Cristina Flores, vice president of product, said Eataly works with companies in Italy to help them comply with FDA regulations.
Eataly also creates its burrata and mozzarella cheese in house, along with fresh bread. It houses a large butcher with rare meats, local seafood and fresh produce from local farms.
“You could really do all your grocery shopping here,” Flores said. “What sets us apart is, first and foremost we are Italian. We are bringing great representation of Italian products in the marketplace that is very hard to find.”
An Eataly employee making fresh mozzarella. Photo by Jana Kadah.
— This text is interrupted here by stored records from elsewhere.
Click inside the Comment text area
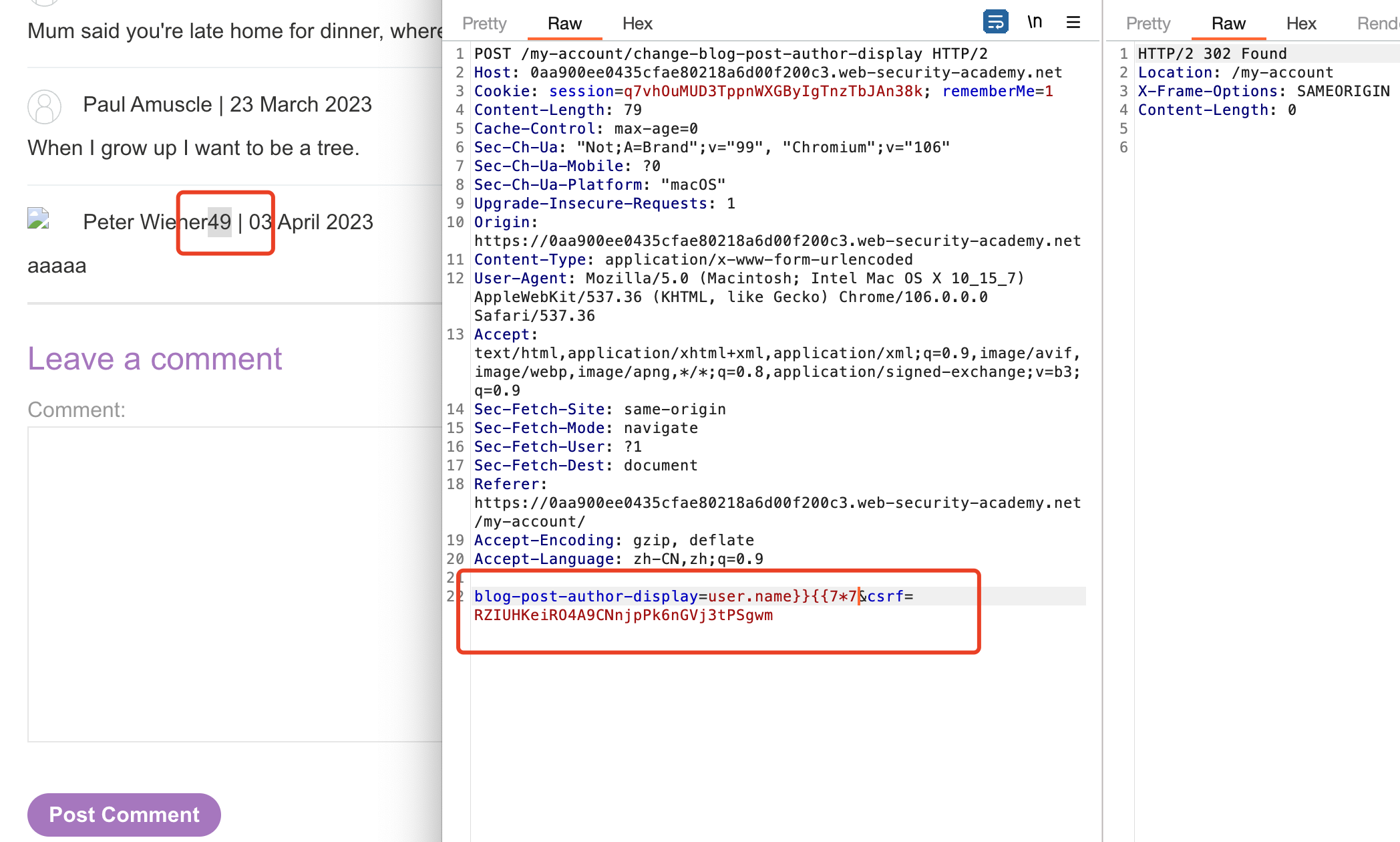 234,583
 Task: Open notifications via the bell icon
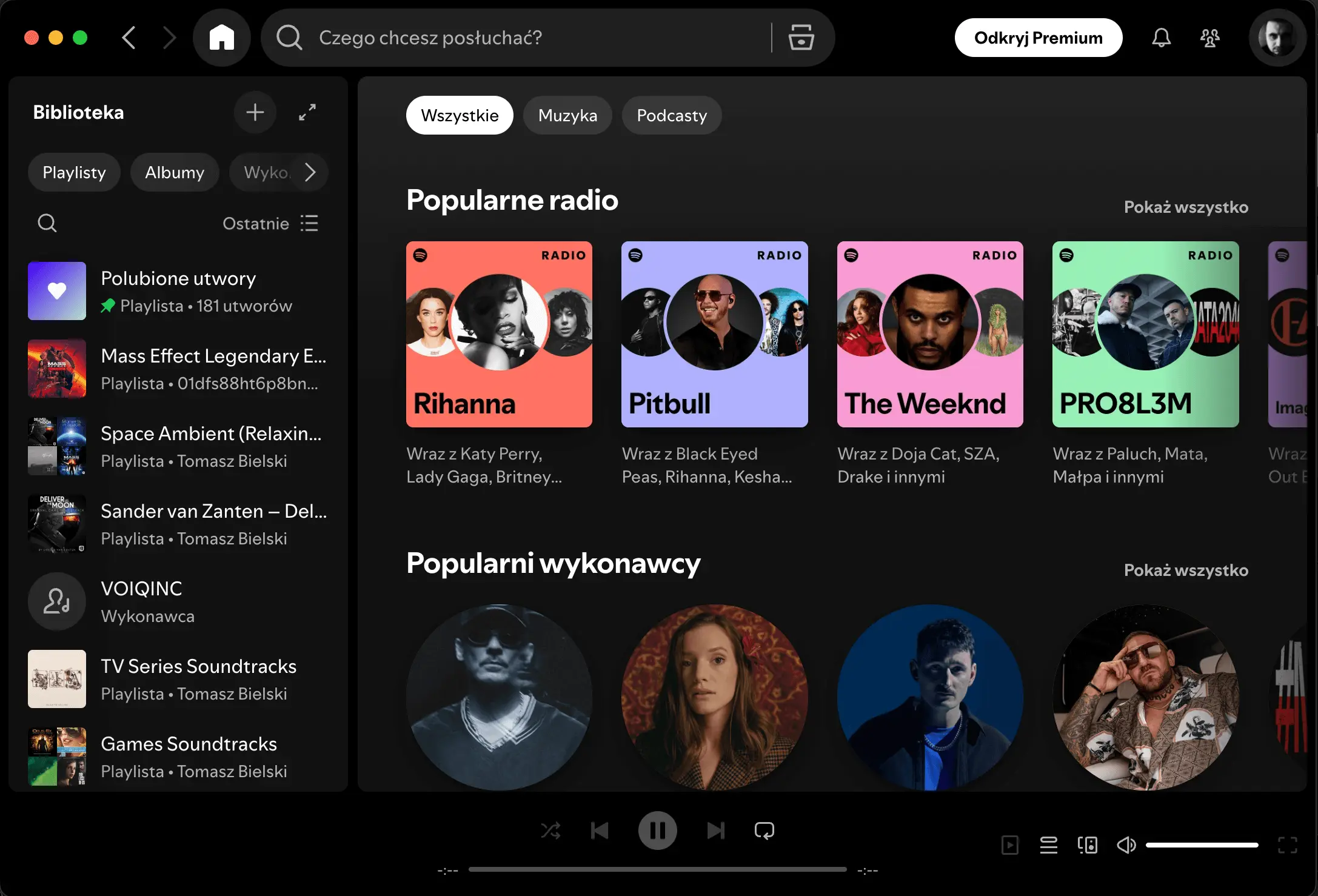coord(1161,37)
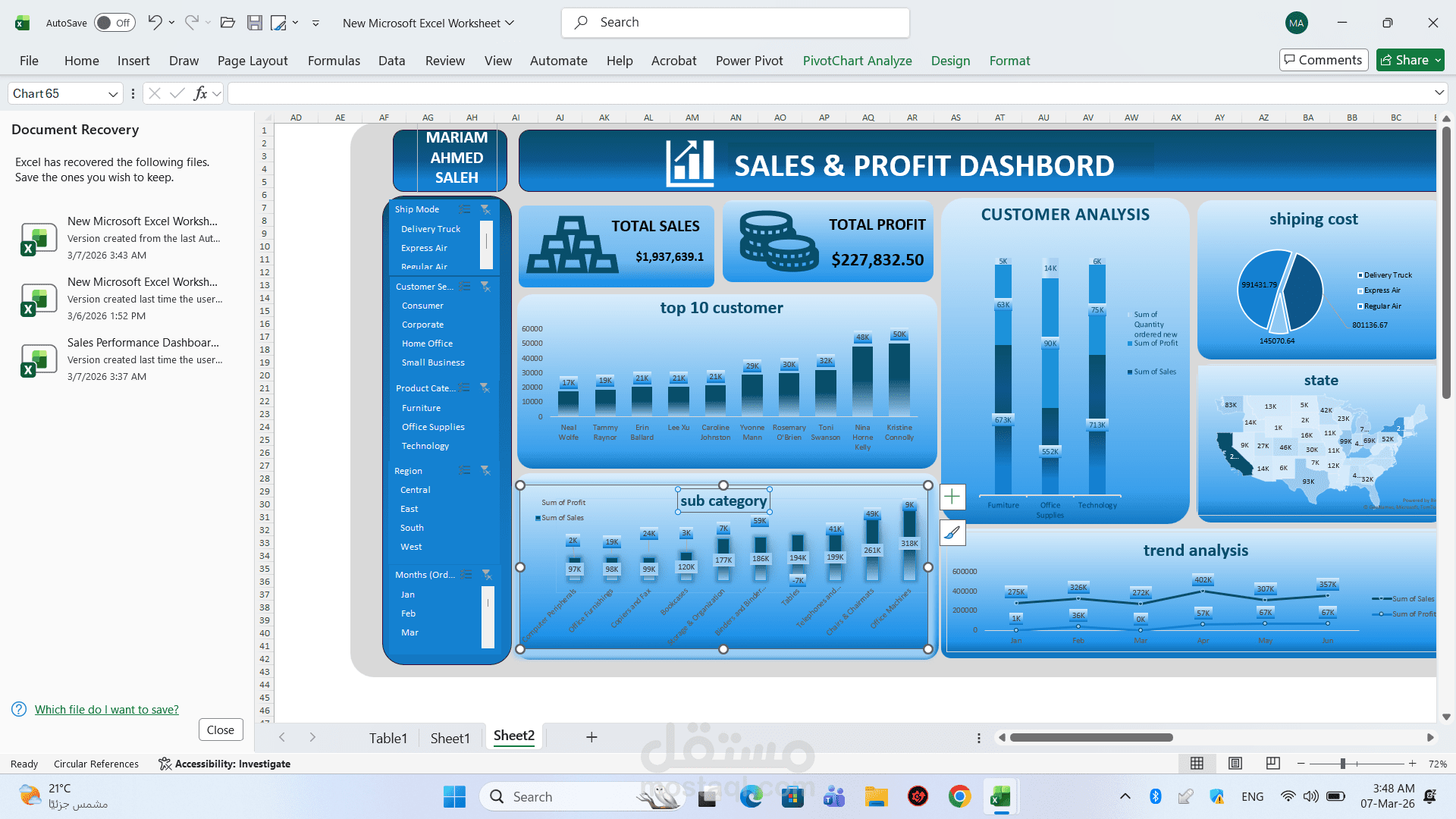Open the PivotChart Analyze ribbon tab

point(857,61)
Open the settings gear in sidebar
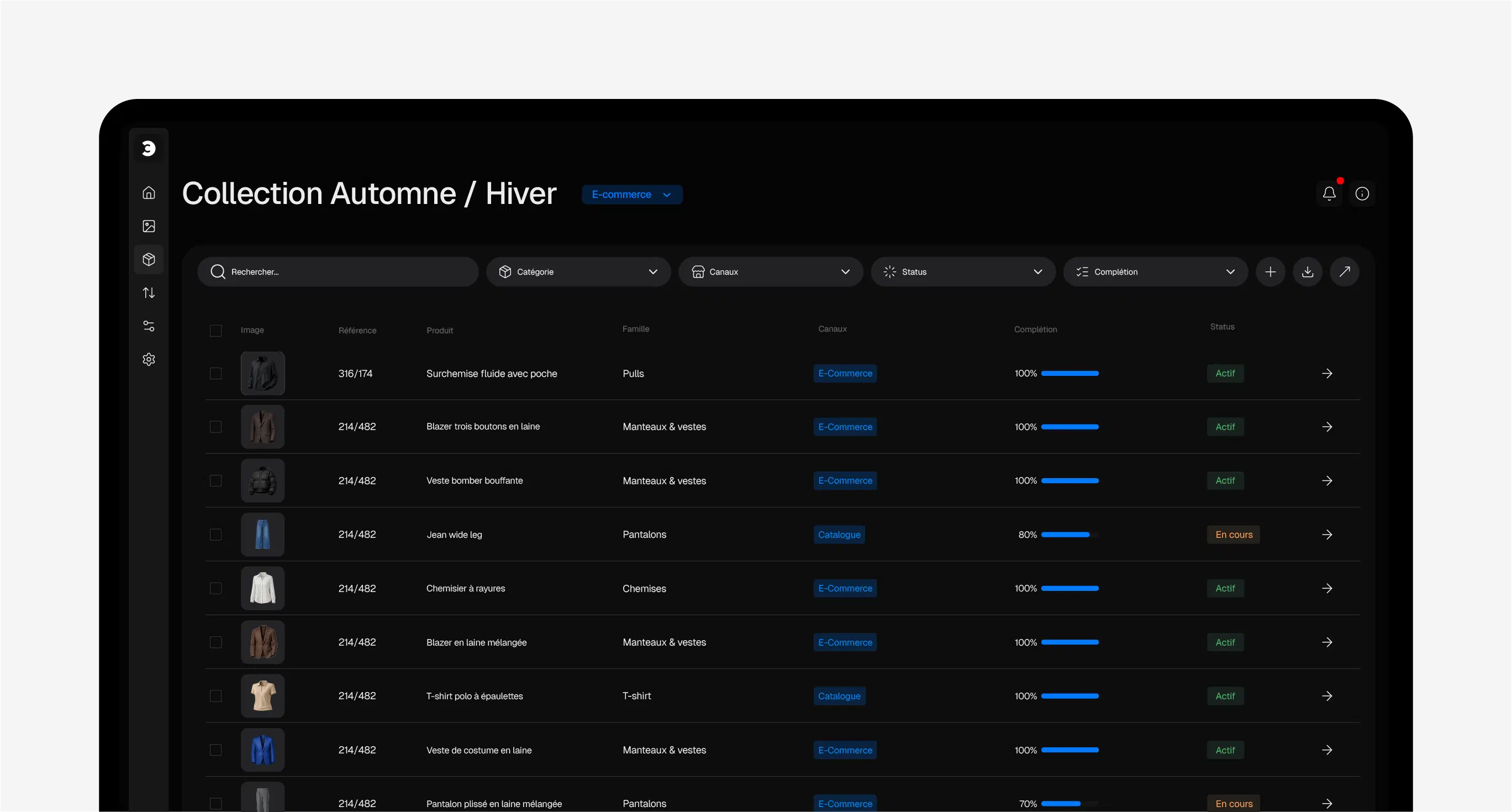 tap(149, 359)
Shoppers can get a glimpse of Italy’s culture through Eataly Silicon Valley’s shops and restaurants, but also through classes like making fresh pasta, baking tiramisu and other Italian favorites. Eataly will also host a monthly wine club where members get three different bottles and learn how the specific wines are made. Eataly boasts more than 1,200 different wines from 20 different regions.
“We’re able to introduce people to all of this incredible Italian food, while combining it with the best of what the local community has to offer,” Saper said. “This is going to be a great location.”